§ **EXCERPT TO READ**:
In late June 2011, Schäfer was hired as Thailand manager on a three-year contract. On 4 June 2013, Schäfer and Football Association of Thailand mutually agreed to cancel the contract. The following day, he became manager of thai club Muangthong United, replacing Serbian Slaviša Jokanović.

===Jamaica national team===
On 17 July 2013, it was announced that Schäfer will become the new coach of Jamaica, replacing previous manager Theodore Whitmore who resigned from his position following a 2–0 loss to Honduras. Jamaica's first match with Schäfer as manager was a World Cup qualification match against Panama on 7 September 2013 which ended with a 0–0 draw.

In the 2014 Caribbean Cup, Jamaica's first match ended with a 1–1 draw over Martinique. However, the team recorded two-straight wins against Antigua and Barbuda and Haiti to make it to the final. Schäfer led Jamaica to their sixth Caribbean Cup title after beating Trinidad and Tobago 4–3 on penalties in the final.

Stored data entries
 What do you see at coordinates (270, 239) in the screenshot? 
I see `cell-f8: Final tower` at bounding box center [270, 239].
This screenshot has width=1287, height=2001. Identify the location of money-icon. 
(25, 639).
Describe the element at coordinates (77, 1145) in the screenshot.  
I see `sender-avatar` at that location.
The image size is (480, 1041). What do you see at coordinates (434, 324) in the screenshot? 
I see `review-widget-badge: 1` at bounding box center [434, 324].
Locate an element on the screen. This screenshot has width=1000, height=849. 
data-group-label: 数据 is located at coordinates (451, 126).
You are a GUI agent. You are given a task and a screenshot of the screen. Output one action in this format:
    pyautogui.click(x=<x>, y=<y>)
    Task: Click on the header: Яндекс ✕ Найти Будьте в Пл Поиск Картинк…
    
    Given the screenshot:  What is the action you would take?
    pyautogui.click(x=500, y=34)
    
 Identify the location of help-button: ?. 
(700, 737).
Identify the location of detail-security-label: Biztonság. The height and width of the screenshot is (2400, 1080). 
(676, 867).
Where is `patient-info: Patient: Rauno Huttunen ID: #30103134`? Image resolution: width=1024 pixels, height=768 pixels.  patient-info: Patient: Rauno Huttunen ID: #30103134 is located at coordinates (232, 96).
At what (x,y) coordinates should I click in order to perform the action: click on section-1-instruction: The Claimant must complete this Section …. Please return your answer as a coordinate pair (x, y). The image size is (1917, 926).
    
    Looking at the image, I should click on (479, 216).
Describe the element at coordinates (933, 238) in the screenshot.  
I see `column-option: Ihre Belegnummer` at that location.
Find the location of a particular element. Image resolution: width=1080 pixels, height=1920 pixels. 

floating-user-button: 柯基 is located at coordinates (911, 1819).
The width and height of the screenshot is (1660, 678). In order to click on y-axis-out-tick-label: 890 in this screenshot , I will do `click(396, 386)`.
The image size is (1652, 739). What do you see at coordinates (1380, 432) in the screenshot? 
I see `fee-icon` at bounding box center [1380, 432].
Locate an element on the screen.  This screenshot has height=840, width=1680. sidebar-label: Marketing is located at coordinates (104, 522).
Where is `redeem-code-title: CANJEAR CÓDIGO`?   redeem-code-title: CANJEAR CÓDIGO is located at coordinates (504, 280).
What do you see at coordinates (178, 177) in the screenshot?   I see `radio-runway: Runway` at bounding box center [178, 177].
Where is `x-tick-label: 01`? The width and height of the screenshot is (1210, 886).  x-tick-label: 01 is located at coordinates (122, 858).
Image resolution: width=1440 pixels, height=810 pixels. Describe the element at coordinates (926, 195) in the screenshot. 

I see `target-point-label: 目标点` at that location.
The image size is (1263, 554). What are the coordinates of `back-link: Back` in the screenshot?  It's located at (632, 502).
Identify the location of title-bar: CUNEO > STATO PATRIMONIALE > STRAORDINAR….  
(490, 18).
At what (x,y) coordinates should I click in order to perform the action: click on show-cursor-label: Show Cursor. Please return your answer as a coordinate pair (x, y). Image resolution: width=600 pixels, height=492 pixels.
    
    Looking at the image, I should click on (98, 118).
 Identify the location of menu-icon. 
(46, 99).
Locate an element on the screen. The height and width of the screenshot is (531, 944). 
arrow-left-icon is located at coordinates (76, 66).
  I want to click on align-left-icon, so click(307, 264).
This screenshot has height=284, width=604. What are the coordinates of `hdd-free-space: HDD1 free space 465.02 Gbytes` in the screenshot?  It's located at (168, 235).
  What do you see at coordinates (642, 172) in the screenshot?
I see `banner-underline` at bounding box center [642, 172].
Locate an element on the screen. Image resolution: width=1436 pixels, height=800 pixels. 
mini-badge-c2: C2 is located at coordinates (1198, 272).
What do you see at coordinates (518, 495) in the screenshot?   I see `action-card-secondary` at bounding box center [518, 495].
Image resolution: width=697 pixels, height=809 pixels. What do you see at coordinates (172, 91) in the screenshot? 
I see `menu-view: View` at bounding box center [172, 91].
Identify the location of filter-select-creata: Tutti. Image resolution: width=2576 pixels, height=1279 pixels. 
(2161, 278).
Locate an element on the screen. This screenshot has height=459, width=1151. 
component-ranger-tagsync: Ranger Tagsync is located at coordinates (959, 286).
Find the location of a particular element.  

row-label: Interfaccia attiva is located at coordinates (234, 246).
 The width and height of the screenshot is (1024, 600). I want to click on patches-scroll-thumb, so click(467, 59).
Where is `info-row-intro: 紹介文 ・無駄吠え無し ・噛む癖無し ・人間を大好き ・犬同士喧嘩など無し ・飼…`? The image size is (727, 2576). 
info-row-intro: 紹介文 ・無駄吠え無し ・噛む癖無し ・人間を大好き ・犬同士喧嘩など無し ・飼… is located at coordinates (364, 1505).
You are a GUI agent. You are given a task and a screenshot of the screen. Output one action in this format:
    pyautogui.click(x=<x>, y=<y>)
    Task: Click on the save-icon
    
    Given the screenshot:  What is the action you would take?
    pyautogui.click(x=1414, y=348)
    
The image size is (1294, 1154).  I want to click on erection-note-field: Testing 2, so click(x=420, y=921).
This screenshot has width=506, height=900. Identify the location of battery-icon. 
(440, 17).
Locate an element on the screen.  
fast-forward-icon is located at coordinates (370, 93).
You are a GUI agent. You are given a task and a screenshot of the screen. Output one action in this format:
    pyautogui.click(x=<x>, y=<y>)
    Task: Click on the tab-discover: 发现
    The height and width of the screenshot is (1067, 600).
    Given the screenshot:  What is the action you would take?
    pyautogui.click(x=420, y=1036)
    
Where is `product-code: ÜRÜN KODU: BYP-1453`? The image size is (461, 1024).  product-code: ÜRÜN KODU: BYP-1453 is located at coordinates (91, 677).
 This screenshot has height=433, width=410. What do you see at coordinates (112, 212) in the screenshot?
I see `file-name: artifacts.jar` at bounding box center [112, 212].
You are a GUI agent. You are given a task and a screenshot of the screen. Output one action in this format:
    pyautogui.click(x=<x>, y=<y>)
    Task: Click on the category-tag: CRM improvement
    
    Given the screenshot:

§ **EXERCISE OBJECTIVE**: Edit the excerpt on Schäfer's coaching career from "In late June" up to and including "a 0–0 draw.", replacing "three-year" with "four-year".

§ **ANSWER TO THIS PROBLEM**:
In late June 2011, Schäfer was hired as Thailand manager on a four-year contract. On 4 June 2013, Schäfer and Football Association of Thailand mutually agreed to cancel the contract. The following day, he became manager of thai club Muangthong United, replacing Serbian Slaviša Jokanović.

===Jamaica national team===
On 17 July 2013, it was announced that Schäfer will become the new coach of Jamaica, replacing previous manager Theodore Whitmore who resigned from his position following a 2–0 loss to Honduras. Jamaica's first match with Schäfer as manager was a World Cup qualification match against Panama on 7 September 2013 which ended with a 0–0 draw.